### Texto selecionado
É possível equiparar esse punhado de atos criminosos à tortura
generalizada, institucionalizada, sancionada desde o nível presidencial que
se abateu não apenas sobre nós, resistentes armados, como sobre opositores
sem violência, como no caso do PCB, e milhares de "simpatizantes" e outros,
presos por equívoco?

Claro que não; mas essa anistia "recíproca" foi resultado de uma correlação
de forças dos idos de 1979, um acordo político que permitiu a libertação
dos presos e nossa volta do exílio.

O primeiro problema de rever essa lei para poder julgá-los, 40 e tantos
anos depois dos fatos, é a repercussão sobre outros complicados processos
de redemocratização pelo mundo afora. Frequentemente, para remover um
regime de força, é preciso pactuar com os que ainda ocupam o poder e ainda
têm enorme capacidade de fazer dano.

As torturas e execuções na África do Sul e na Espanha não foram menores do
que no Brasil -é o mínimo que se pode dizer- mas lá a opção foi não colocar
os antigos repressores nos bancos de réus.

Na África do Sul, a lógica da Comissão da Verdade foi reconstituir os fatos
e obter dos responsáveis pelo odioso apartheid a confissão, não com vistas
à condenação penal, mas à expiação moral e a superação conjunta de tudo
aquilo. Também foram colocados na mesa para uma catarse de superação
coletiva certos episódios sangrentos dentro da maioria negra.

### O que fazer
A) Edite o trecho do texto sobre a anistia que começa em "As torturas e" e termina em "da maioria negra.", substituindo "apartheid" por "regime de segregação".
B) Transcreva sem alterações as linhas da listagem a partir da linha que contém "Click the Sendy Demo logo" e terminando no fim da listagem, deixando de fora as imagens.
O texto e a listagem não têm nenhuma relação entre si.

### Listagem fornecida
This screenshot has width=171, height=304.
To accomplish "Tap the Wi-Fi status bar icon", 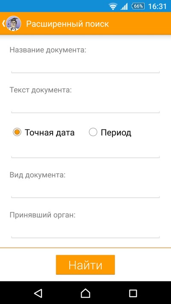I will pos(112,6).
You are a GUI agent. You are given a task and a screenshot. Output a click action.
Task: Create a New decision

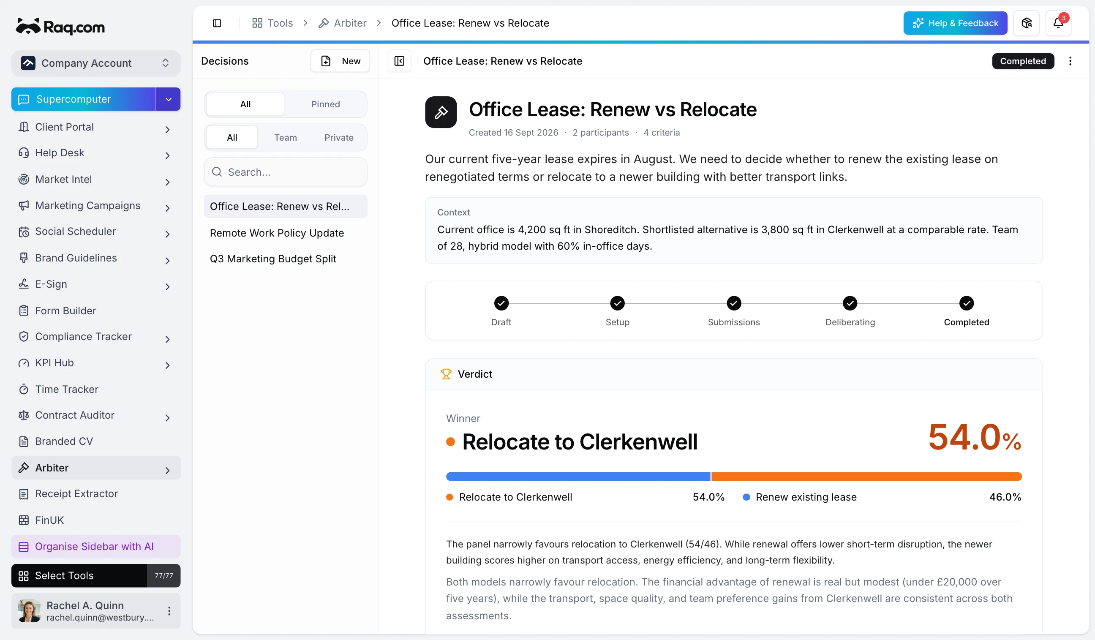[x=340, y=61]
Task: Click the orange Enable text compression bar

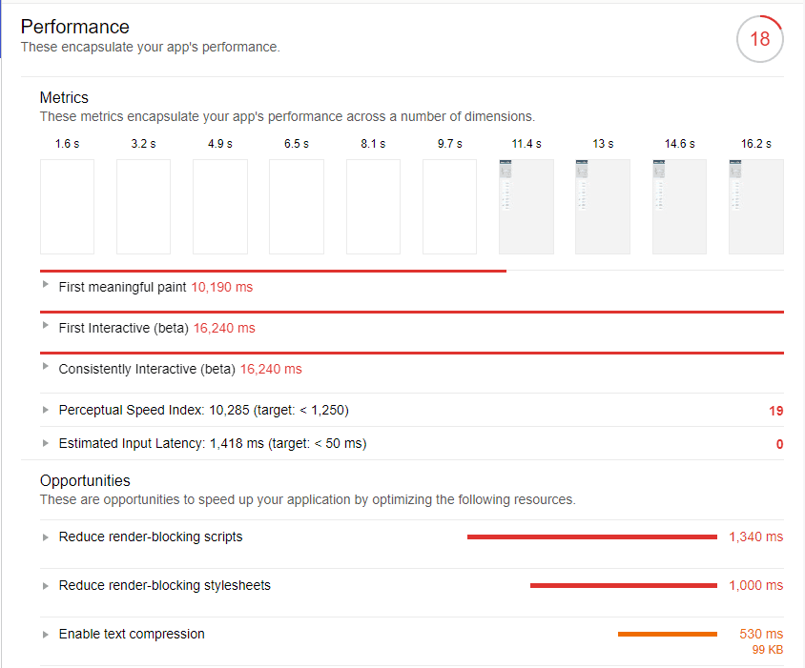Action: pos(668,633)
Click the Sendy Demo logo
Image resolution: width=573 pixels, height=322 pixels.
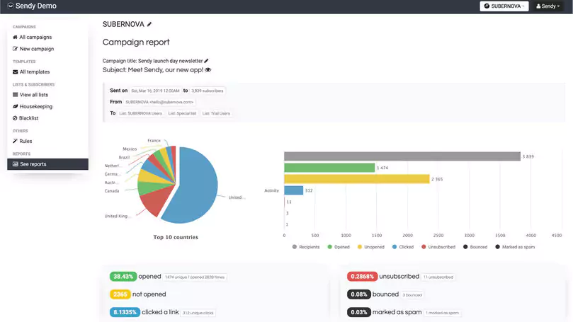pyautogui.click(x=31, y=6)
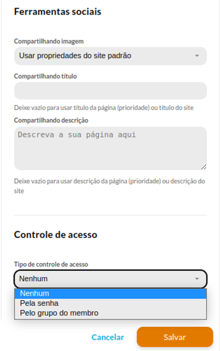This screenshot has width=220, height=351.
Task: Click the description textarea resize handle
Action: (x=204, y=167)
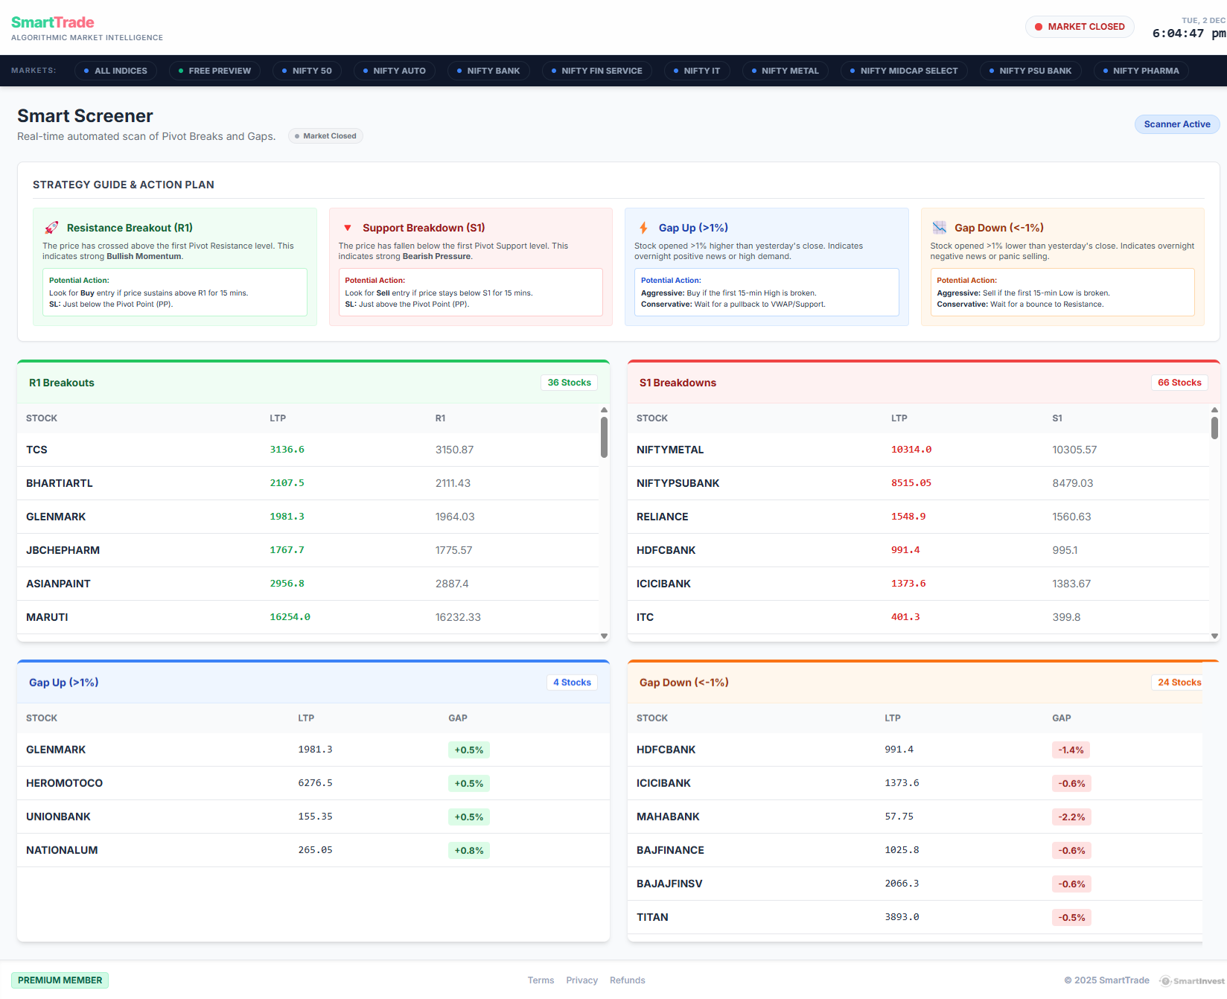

### As soluções
A)
As torturas e execuções na África do Sul e na Espanha não foram menores do
que no Brasil -é o mínimo que se pode dizer- mas lá a opção foi não colocar
os antigos repressores nos bancos de réus.

Na África do Sul, a lógica da Comissão da Verdade foi reconstituir os fatos
e obter dos responsáveis pelo odioso regime de segregação a confissão, não com vistas
à condenação penal, mas à expiação moral e a superação conjunta de tudo
aquilo. Também foram colocados na mesa para uma catarse de superação
coletiva certos episódios sangrentos dentro da maioria negra.

B)
Click the Sendy Demo logo
Image resolution: width=573 pixels, height=322 pixels.
pyautogui.click(x=31, y=6)
This screenshot has width=220, height=351.
Task: Click the description textarea resize handle
Action: (x=204, y=167)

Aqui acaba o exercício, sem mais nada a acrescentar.